Figure 4Silencing the expression of DNAB3 abolishes the protective effect of ALA on tunicamycin-induced ER stress in C2C12 cells. (A,B) Knocking down the expression of DNAJB3 and HSP72 with 20 nM of specific siRNA blunted the endogenous expression of DNAJB3 and HSP72 mRNAs (A) and proteins (B). Actin was used as internal control for both RT-PCR and western blots. Full-length blots are displayed in Supplementary Fig. S4. ALA fails to protect siRNA DNAJB3-transfected C2C12 cells from tunicamycin-induced mRNA expression of ER stress markers (C) and ATF6-dependent luciferase activity (D). Ethanol and DMSO were used at 0.25% as vehicles for ALA and tunicamycin, respectively. After performing Shapiro–Wilk normality test, t test was used to compare the difference between ALA and vehicle (A) and two-ways ANOVA was used to compare the effect of treatments (B,C). NS not significant; *P < 0.05; **P < 0.01; ***P < 0.001; #P < 0.0001.
Figure 5Silencing the expression of DNAB3 abolishes the protective effect of ALA on tunicamycin-induced ER stress in HepG2 cells. (A) Knocking down the expression of DNAJB3 and HSP72 mRNA with 20 nM of specific siRNA reduced significantly the endogenous expression of DNAJB3 and HSP72 mRNA. Actin gene was used as a reference control. ALA fails to protect cells from tunicamycin-induced mRNA expression of ER stress markers (B) and ATF6-dependent luciferase activity (C) in cells transfected with siRNA specific for DNAJB3. Ethanol and DMSO were used at 0.25% as vehicles for ALA and tunicamycin, respectively. After performing Shapiro–Wilk normality test, t test was used to compare the difference between ALA and vehicle (A) and two-ways ANOVA was used to compare the effect of treatments (B,C). NS not significant; *P < 0.05; **P < 0.01; ***P < 0.001; #P < 0.0001.

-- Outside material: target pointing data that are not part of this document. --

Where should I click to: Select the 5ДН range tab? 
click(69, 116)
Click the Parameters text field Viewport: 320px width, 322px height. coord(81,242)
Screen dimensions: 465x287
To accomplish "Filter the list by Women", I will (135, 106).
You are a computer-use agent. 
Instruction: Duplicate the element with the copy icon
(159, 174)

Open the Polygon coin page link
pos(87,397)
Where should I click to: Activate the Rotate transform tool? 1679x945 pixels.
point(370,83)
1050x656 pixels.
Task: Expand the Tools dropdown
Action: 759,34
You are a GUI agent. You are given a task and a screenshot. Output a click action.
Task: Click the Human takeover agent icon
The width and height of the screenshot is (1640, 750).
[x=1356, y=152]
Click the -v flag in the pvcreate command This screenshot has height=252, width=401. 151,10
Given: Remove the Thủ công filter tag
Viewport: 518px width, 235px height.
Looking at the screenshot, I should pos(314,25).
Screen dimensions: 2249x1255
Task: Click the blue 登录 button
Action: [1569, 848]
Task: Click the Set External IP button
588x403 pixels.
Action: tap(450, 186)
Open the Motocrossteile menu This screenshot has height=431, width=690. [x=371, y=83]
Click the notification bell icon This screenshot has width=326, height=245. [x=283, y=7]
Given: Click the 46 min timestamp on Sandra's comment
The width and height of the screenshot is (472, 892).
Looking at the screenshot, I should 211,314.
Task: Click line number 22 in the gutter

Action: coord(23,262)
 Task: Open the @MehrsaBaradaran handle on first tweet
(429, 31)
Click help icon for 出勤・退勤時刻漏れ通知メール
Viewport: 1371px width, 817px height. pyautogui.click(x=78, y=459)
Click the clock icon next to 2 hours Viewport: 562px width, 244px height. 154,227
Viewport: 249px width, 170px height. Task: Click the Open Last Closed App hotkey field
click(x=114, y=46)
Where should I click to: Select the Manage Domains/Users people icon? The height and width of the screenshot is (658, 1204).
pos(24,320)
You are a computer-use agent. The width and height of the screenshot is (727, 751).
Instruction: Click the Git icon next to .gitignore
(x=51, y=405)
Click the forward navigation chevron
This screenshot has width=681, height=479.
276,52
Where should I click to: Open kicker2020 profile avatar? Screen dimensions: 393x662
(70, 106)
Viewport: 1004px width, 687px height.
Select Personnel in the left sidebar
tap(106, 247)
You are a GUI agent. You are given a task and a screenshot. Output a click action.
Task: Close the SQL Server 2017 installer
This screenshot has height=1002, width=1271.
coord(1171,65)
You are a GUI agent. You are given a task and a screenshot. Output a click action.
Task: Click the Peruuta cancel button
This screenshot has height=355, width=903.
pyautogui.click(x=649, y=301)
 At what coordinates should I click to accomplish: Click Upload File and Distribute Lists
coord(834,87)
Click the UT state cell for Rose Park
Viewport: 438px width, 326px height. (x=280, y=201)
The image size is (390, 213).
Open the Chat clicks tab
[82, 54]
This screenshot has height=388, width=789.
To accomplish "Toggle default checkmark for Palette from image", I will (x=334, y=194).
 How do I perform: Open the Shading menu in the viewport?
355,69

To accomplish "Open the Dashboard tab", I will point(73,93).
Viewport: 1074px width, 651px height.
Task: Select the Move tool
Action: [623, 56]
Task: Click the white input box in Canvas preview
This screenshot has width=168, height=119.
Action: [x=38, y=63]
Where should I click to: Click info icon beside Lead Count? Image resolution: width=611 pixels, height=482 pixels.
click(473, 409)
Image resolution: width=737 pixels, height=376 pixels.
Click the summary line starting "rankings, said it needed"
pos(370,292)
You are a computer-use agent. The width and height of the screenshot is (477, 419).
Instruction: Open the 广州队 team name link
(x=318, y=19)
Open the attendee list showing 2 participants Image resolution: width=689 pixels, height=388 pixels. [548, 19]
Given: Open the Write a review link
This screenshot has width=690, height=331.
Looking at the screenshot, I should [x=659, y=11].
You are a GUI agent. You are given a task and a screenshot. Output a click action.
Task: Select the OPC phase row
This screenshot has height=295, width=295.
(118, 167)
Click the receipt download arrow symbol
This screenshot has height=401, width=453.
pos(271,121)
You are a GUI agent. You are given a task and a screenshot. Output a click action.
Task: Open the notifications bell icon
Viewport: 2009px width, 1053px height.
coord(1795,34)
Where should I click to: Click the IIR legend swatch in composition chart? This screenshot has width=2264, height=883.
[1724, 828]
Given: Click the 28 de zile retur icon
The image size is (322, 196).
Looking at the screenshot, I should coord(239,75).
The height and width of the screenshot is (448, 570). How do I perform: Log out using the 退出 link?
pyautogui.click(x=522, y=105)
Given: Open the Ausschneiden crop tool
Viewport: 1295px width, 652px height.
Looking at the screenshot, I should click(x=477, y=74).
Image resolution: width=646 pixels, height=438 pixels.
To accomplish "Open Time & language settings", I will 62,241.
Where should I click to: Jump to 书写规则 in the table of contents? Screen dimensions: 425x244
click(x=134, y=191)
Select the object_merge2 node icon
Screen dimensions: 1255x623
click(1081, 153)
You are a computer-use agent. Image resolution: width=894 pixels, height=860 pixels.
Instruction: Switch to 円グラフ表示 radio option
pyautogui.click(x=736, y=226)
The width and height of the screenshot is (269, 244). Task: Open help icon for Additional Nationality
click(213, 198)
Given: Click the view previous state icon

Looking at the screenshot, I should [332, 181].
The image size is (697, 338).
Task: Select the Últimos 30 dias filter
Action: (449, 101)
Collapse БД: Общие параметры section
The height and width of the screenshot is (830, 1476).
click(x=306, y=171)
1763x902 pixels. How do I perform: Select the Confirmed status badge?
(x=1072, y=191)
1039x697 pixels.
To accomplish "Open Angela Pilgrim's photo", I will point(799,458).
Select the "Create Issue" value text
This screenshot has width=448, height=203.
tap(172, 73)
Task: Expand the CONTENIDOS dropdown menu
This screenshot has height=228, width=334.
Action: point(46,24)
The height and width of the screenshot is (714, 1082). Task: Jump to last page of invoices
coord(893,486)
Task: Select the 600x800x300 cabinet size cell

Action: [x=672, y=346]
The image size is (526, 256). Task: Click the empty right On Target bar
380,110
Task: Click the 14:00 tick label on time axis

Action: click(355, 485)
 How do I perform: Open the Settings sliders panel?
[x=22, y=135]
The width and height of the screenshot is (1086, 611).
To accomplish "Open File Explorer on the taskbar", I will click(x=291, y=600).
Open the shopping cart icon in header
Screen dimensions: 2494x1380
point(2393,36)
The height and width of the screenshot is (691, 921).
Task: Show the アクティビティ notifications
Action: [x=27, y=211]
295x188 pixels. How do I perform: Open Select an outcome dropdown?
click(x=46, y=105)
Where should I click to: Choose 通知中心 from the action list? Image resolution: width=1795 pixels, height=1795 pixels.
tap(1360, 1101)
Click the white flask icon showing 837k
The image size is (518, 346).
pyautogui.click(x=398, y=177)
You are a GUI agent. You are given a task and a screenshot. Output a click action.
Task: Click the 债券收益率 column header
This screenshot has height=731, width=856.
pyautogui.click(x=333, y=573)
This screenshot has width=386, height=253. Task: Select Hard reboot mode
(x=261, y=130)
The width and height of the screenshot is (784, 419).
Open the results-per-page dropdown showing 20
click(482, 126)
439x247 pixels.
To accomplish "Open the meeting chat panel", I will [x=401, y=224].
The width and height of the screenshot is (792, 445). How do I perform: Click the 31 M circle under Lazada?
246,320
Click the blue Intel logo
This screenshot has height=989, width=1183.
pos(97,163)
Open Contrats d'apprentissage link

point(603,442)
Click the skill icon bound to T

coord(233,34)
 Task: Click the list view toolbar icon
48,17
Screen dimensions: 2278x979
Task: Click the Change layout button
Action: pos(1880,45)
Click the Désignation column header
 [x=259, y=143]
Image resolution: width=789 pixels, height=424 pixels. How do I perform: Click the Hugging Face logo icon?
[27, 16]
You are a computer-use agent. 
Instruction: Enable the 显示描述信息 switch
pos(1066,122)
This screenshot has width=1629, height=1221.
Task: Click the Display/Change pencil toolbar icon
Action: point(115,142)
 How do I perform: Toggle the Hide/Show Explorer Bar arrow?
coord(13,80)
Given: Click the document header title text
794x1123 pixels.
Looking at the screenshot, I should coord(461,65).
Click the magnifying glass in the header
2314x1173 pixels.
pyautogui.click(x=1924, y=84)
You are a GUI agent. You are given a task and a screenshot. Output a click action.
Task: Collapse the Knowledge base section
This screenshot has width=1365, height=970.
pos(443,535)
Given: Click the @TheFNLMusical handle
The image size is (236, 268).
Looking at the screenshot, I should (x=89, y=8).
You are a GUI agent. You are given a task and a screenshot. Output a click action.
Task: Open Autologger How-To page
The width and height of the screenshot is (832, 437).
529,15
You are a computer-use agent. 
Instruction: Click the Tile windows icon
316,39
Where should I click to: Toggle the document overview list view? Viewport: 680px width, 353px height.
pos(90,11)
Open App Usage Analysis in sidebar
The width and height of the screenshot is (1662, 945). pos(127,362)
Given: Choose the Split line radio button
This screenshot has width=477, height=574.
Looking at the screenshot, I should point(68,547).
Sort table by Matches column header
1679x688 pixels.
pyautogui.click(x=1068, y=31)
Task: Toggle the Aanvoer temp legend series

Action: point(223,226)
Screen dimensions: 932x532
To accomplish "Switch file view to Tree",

Figure 6Silencing the expression of DNAB3 abrogated the effect of ALA on enhancing glucose uptake in C2C12 and HepG2 cells. (A) Effect of ALA on insulin-stimulated glucose uptake in C2C12 cells. (B,C) Silencing the expression of DNAJB3 abrogated the effect of ALA on insulin-stimulated glucose uptake as compared to scrambled siRNA control in C2C12 cells (B) and HepG2 cells (C). (D,E) Effect of ALA on insulin-mediated Glut4 translocation in C2C12 cells. After performing Shapiro–Wilk normality test, t test was used to compare the difference between ALA and vehicle (A,D) and one-ways ANOVA was used to test the DNAJB3 effect (B,C). Ethanol was used at 0.25% as vehicles for ALA. NS not significant; **P < 0.01; ***P < 0.001.